Sometimes he set the radio on a frequency assigned to the platoons and listened to the lieutenants talk to Hale in the TOC. During firefights he heard the fear in the voices of the young officers and their RTOs.

On clear nights he put on the whip and climbed up in the tower to talk with operators as far away as Qui Nhon on the coast. He wondered if with the addition of a longer whip he might be able to talk with Saigon or even Australia. There were even nights when he considered the possibility of reaching home. A chain of ham operators around the world might be able to patch him through to his parents or his girl who had taken a job in Birmingham.

“Loretta, Loretta,” he found himself saying one night into the handset as he thought about the girl, standing by himself in the darkness.
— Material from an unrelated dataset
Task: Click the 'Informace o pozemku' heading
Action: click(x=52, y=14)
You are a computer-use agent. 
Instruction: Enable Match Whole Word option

Static came out of the handset.

It was crazy, he thought to himself.

But he said it again, “Loretta, Loretta.”

Jackson promised himself he would never try it again. He did not want to come home from the war crazy.

At the firebase there was constant speculation about what the engineers had been sent up to the Laotian border to do. Some thought it was to build a road connecting the firebase with Pleiku while others claimed they were certain that the engineers were going to build an airbase in the Cunt.

One morning Hale assembled the two companies, Alpha and Charlie, and all speculation ended. Jackson with the radio strapped to his back stood next to Hale who had an M-16 cleaning rod in his hand. A big piece of plywood was nailed to a couple of two-by-fours behind him. Whatever was on it was covered with a section of parachute.